You may have heard of the Bonneville Salt Flats International Speedway where cars have been driven 600 MPH! We spent lots of time studying the salt flats, visiting the speedway area, and taking pictures of this beautiful and unusual natural phenomenon. Due to over harvesting the salt, the auto races have been cancelled for the last two years. I am so glad we had the opportunity to see the flats, so unlike anything we have seen before. Almost nothing exists in the 100 miles except for a Morton Salt Plant, and the Utah Tree installed by an artist who thought the area needed a tree. There is very little plant life, no birds, nothing but salt. The entire 100 miles was Lake Bonneville thousands of years ago, now the only lake is The Great Salt Lake, all the rest is salt flats.

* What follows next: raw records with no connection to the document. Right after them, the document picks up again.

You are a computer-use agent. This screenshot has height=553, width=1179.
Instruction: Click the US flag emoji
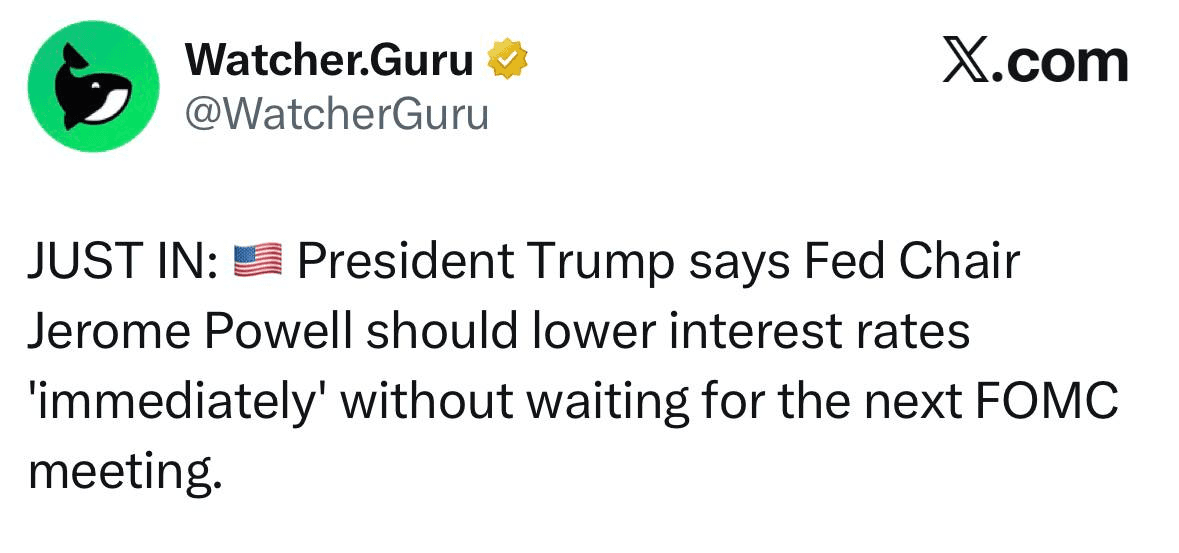point(259,263)
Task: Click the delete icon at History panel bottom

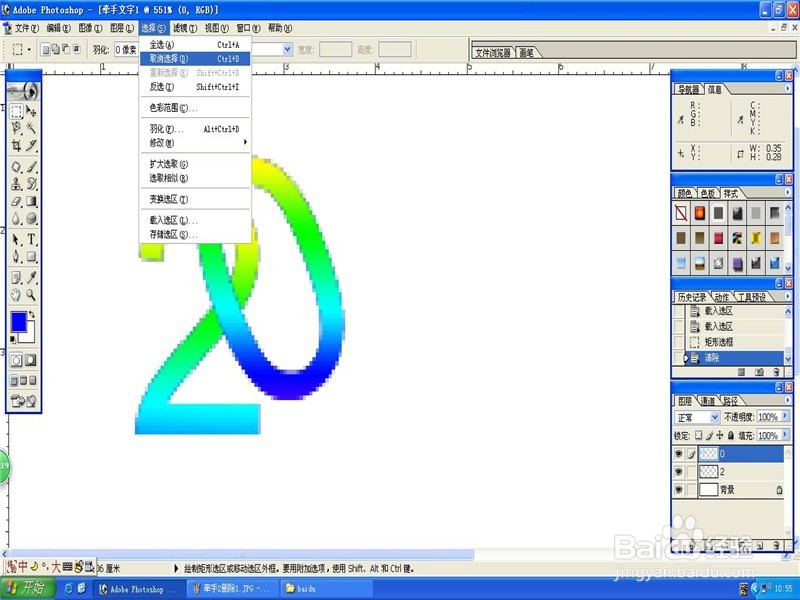Action: tap(775, 370)
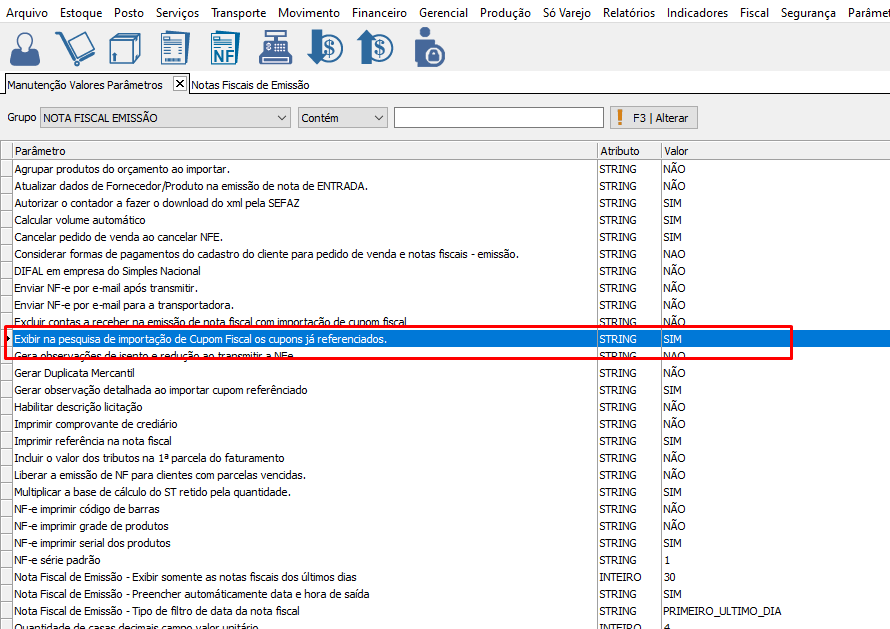
Task: Click the dollar down-arrow icon
Action: pyautogui.click(x=324, y=47)
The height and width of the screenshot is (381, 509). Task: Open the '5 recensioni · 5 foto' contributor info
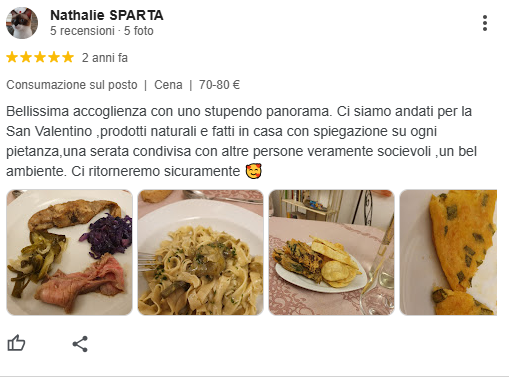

We spent several days in West Wendover, NV, an interesting very small town. It lies just across the state line of Utah and NV. On the NV side of the line is West Wendover, and Wendover is on the Utah side. The town of about 4000, has 5 huge casinos with some 2000 rooms! We noticed lots of cars with Utah licenses in the casino parking lots.
In the small town, there is a place up on a hill where you can go see the Interstate going through the Salt Flats. The Interstate was installed on perfectly flat land, but you can see that it curves. What you are seeing is the curvature of the earth!! You can see this in the picture below.
The terrain in these western states is so different from the east coast. Mostly it is desert covered with sage brush and other plants, some yellow, red, and various shades of green; so there is color. There are very few trees, most of them planted by man. The trees that do grow are pine trees of various sorts and not particularly attractive.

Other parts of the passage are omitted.